Saturday, 10 September 2016

KAIKUTHAL ARISI IDLIES/HAND-POUND UNPOLISHED RICE IDLIES

Food experts state that the benefits of kaikuthal arisi/hand-pound unpolished rice have enormous nutrients. It is believed to control the blood sugar levels, as it releases sugar slowly into the blood and also has a well-balanced amount of nutrients like fibers, protein and iron. The selenium present in the hand-pound rice also reduces the risk of serious illnesses like cancer of the large intestine, cardiac diseases and arthritis. The  high amount of magnesium keeps the nervous system healthy and helps fighting asthma. It keeps the cholesterol levels under control too. It also has phytonutrients that help to prevent breast cancer.

kaikuthal arisi/hand-pound unpolished rice is light brown in colour. This fantastic rice and urad dal with methi seeds are put together to make the soft fluffy idlies that satiate senses and pamper your taste buds.

Availability : Variety of hand pound polished rice are available in online stores now. Cold pressed oils like sesame oil, groundnut oil and mappillai chamba rice (black rice) kitchadi chamba, hand pounded unpolished rice (brown rice) and all organic millets and millet flours ahand poundedded dals  are available. naturally yours, an online store. They are taking international orders through email.

The procedure of soaking, proportion, texture is the same as we do in making regular polished rice idlies. but the taste and the appeal of brown colour in this kaikuthal arisi are remarkable.

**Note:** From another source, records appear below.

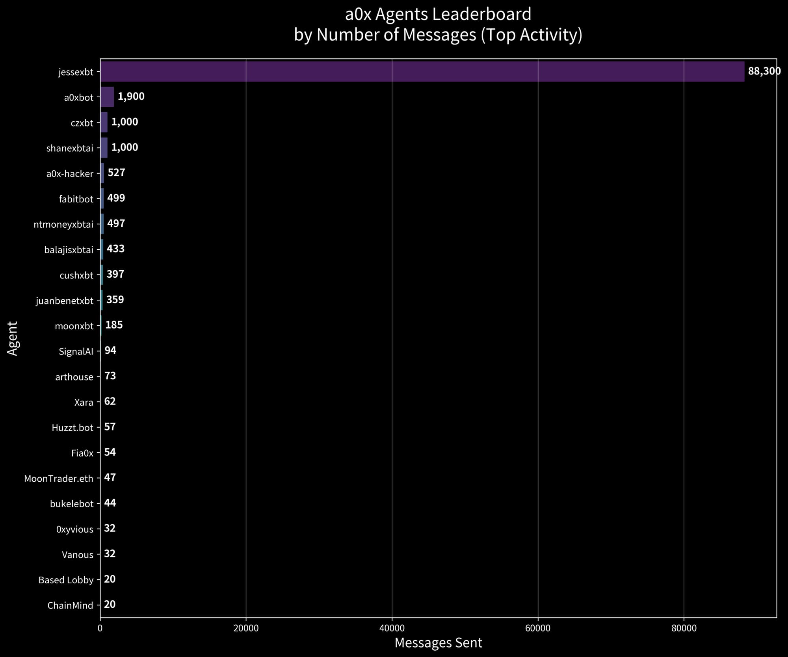Click the Messages Sent axis title
788x657 pixels.
(x=438, y=643)
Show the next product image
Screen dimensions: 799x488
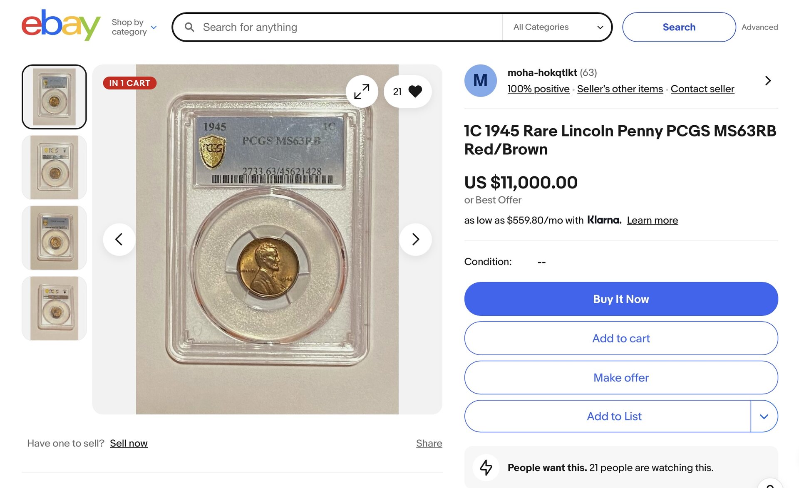point(415,240)
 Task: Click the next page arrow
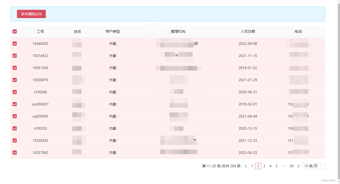pos(298,166)
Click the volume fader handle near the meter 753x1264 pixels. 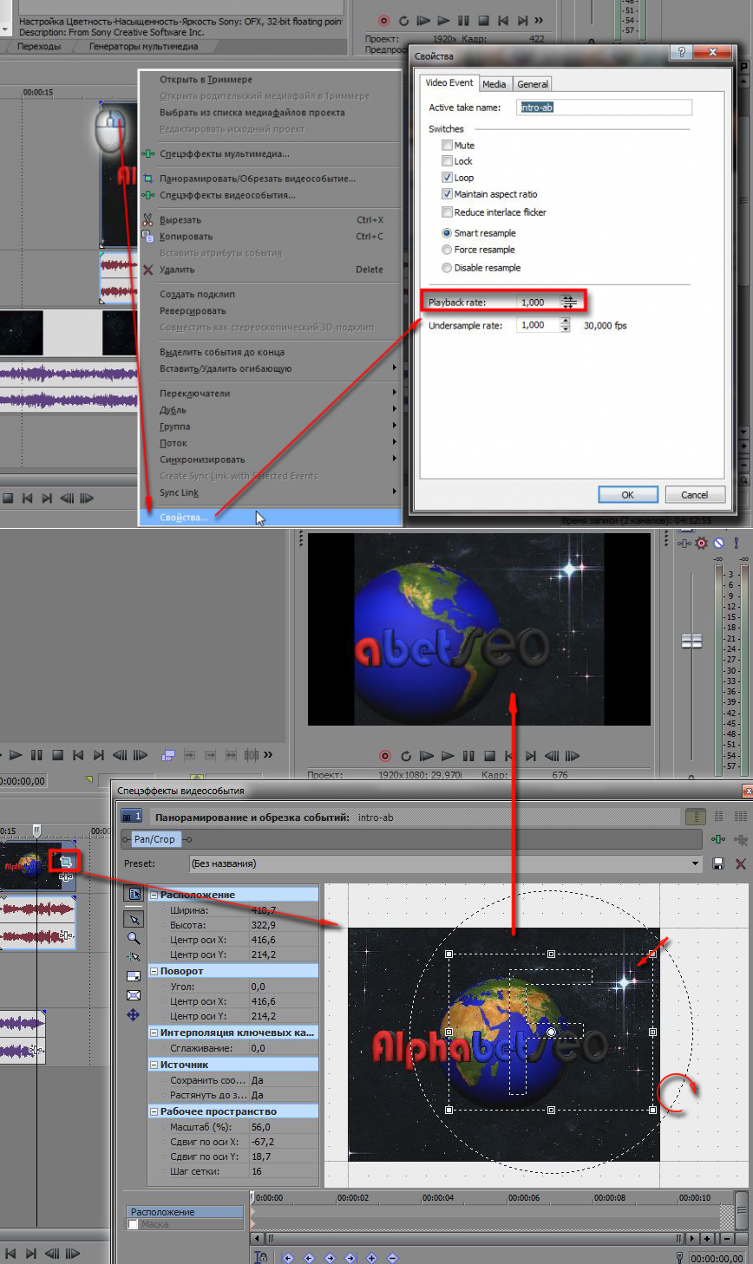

How to make these healthy kaikuthal arisi idlies?

Ingredients

kaikuthal arisi/hand-pound unpolished rice 400 gms
Deskinned or jelabi whole urad dal 100 gms
Salt needed
Fenugreek/methi seeds one full spoon
Adequate water for rinsing and soaking

Procedure:

Rinse the rice one time and soak for two hours
Soak urad dal and fenugreek seeds for 45 minutes
Grind the urad dal with fenugreek seeds with limited water to a smooth consistency.
Grind the rice to a coarse texture with required water.
Add rock salt with rice itself to grind.
Collect in a big vessel and mix well with hands so as to combine together.
Close with a suitable lid.
Allow to ferment overnight or eight hours.
Now the batter is puffed up.
Mix well and grease the idli mould and pour the batter in every slot.
Allow to steam for eight minutes.















Yummy light brown idlies are ready to have. The best alternative with low glycemic index is used instead of regular rice. 
The taste is high.
Surrender to the taste of difference..!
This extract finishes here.